What you should do>
Return every line of the records below that contains the string "checkbox".

Stored rows>
━━━━━━━━━━

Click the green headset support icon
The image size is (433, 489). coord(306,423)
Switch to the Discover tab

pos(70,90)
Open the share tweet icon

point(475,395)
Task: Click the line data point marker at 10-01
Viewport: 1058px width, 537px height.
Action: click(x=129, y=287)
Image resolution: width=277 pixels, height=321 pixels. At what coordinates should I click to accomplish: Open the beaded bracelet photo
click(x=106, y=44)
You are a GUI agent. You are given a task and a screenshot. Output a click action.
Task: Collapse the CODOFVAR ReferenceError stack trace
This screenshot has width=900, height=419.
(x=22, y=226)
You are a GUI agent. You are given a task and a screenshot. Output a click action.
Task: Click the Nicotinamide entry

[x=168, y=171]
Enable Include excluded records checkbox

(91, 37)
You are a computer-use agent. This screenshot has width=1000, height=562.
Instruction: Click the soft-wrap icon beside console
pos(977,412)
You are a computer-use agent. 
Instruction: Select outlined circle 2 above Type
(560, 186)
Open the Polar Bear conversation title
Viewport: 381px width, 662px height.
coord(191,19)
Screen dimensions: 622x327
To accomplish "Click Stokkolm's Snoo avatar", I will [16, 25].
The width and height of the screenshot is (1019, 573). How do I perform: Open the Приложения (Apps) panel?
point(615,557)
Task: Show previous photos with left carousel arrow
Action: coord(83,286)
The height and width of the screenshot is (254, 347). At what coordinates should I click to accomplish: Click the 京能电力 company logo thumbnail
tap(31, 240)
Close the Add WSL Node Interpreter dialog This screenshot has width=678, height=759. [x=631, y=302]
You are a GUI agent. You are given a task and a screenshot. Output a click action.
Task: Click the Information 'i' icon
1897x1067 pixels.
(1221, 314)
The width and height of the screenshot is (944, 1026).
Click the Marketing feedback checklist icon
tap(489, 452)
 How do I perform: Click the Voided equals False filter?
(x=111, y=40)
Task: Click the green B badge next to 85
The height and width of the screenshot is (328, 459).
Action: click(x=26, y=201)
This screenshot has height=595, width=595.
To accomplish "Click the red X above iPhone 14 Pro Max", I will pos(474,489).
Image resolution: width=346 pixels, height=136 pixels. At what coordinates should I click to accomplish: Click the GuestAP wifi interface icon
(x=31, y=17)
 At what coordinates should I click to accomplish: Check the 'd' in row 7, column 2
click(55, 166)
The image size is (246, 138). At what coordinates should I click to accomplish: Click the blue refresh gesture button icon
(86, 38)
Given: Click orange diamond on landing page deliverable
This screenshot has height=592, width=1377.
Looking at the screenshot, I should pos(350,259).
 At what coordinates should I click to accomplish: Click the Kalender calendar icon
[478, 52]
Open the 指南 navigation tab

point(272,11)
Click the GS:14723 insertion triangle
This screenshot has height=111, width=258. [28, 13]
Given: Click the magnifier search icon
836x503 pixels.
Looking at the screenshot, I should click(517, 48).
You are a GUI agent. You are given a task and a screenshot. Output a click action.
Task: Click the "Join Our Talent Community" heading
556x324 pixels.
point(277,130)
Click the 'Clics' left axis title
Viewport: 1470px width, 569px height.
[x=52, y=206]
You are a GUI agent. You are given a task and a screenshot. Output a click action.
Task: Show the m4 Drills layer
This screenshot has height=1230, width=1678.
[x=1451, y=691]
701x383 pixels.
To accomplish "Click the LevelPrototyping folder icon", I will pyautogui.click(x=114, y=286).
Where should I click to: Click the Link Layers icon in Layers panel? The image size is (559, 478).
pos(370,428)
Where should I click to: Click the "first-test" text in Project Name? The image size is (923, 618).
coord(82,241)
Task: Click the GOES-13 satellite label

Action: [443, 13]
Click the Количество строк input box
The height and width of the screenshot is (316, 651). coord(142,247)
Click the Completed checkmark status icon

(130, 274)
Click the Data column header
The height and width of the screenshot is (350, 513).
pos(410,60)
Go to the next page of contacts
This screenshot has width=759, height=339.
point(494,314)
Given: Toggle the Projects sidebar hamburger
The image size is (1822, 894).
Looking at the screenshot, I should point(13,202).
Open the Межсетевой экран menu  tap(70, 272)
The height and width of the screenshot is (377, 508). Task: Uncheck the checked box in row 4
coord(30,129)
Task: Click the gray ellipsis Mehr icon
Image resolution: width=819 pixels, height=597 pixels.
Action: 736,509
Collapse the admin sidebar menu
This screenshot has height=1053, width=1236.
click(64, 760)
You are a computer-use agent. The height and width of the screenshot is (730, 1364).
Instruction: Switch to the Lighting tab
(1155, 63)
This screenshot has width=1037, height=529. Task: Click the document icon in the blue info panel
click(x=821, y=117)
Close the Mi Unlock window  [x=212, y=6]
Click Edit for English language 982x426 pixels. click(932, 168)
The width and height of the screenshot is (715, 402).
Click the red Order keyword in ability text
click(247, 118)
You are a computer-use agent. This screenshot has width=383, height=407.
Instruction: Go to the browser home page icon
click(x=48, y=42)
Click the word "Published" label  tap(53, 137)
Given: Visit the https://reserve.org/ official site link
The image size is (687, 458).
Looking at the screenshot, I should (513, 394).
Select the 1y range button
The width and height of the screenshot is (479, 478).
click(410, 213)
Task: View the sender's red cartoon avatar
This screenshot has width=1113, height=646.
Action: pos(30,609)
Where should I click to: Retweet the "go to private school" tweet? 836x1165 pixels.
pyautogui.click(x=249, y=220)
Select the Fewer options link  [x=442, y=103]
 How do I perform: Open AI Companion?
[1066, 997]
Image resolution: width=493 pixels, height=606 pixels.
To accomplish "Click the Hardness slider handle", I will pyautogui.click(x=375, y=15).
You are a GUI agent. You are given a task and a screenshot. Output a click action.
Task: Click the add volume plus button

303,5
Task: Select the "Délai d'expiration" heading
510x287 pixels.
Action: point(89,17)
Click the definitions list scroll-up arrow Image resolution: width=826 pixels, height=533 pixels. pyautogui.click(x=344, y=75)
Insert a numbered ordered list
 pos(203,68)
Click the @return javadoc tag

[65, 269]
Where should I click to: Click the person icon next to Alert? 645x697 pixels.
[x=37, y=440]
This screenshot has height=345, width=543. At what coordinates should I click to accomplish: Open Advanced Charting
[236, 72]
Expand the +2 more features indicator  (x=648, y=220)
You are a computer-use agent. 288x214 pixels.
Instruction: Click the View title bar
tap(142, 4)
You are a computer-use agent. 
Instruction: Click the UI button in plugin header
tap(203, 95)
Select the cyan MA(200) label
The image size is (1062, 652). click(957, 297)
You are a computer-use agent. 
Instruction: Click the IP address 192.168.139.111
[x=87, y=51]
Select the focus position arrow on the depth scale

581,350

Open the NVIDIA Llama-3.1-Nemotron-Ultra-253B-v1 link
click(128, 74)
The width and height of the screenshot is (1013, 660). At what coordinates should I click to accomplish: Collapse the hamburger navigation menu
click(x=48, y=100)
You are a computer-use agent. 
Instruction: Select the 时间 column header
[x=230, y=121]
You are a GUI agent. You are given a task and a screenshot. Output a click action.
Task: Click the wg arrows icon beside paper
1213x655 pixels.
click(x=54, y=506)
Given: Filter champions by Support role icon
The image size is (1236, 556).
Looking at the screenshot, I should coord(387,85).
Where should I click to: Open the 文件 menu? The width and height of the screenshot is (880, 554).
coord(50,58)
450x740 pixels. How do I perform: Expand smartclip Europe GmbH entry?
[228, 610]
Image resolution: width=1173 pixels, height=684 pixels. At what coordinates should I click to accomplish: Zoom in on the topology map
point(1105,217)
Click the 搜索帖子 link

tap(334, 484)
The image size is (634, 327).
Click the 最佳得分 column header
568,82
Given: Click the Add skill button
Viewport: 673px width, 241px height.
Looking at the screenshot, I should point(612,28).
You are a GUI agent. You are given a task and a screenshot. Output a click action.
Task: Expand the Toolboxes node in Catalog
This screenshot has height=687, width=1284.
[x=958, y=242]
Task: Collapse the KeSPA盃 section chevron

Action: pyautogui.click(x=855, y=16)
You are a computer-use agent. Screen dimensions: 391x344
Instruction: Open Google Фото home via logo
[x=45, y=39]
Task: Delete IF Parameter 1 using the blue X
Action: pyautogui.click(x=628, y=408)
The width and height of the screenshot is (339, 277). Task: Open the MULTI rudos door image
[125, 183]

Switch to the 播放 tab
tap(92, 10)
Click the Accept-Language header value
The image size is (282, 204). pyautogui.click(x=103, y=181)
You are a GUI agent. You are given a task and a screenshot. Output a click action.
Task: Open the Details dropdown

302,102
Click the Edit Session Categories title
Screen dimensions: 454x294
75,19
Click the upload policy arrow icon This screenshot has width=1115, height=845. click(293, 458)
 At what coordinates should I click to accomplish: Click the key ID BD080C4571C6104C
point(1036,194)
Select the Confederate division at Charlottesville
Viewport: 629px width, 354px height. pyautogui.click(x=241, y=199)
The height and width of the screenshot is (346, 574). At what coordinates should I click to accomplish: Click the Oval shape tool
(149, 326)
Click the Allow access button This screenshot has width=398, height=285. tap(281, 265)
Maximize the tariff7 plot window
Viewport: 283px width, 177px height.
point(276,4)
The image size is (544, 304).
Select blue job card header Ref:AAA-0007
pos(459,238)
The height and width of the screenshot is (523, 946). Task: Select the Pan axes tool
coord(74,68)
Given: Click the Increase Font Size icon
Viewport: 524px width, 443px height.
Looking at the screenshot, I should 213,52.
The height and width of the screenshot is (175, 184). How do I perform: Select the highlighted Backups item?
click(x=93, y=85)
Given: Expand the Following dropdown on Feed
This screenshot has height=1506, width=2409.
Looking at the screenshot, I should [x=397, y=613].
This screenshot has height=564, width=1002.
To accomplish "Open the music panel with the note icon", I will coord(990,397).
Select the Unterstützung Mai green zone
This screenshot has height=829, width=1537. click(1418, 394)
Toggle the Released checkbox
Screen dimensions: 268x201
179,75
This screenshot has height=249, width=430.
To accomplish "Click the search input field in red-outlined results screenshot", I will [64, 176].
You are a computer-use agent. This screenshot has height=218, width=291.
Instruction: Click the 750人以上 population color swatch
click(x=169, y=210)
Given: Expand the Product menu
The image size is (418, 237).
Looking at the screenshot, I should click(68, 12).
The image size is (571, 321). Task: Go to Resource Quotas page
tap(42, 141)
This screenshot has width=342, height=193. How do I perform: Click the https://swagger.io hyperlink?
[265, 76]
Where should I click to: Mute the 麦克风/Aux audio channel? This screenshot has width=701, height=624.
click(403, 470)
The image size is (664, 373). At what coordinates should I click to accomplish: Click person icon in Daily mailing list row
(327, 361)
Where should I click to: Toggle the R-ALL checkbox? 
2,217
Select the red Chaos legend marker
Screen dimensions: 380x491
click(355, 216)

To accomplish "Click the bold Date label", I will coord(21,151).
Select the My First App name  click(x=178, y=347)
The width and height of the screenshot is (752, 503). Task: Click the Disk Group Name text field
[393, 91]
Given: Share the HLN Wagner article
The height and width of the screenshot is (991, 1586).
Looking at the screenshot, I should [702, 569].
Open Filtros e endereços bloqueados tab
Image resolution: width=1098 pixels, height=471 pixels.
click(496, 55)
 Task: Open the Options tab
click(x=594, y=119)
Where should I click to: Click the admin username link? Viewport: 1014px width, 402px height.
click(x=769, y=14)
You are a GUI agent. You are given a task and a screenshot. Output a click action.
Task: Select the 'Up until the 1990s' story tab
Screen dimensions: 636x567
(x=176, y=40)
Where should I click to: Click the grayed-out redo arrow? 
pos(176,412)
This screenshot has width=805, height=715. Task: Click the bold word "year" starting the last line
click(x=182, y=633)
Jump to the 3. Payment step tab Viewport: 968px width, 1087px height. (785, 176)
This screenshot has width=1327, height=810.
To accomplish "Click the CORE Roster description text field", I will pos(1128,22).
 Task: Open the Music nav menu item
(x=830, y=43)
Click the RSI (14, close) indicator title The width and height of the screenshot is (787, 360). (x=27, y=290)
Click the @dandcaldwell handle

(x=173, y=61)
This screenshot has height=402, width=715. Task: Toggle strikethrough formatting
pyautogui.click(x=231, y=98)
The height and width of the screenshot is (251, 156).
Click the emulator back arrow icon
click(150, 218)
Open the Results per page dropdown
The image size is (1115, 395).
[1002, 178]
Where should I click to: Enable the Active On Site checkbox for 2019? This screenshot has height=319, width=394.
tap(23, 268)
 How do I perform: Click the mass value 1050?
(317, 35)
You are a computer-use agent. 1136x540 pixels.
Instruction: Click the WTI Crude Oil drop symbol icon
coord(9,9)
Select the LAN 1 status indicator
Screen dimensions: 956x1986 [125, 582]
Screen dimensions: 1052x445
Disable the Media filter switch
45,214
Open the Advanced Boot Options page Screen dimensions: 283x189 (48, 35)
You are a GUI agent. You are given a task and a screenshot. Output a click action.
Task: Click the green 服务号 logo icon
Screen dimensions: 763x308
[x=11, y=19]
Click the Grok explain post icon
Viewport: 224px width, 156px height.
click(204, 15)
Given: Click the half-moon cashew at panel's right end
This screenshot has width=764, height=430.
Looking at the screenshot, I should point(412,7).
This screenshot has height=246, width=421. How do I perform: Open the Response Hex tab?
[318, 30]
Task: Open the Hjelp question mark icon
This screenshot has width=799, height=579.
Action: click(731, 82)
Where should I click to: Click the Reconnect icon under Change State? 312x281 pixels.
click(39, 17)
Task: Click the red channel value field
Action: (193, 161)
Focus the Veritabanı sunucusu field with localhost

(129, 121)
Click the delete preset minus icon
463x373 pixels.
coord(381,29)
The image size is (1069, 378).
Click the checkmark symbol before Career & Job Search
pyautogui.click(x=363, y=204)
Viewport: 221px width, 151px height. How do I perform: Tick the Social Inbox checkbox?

━━━━━━━━━━

Solved exercise>
Enable Include excluded records checkbox
Toggle the Released checkbox
Where should I click to: Toggle the R-ALL checkbox? 
Where should I click to: Enable the Active On Site checkbox for 2019? This screenshot has height=319, width=394.
Viewport: 221px width, 151px height. How do I perform: Tick the Social Inbox checkbox?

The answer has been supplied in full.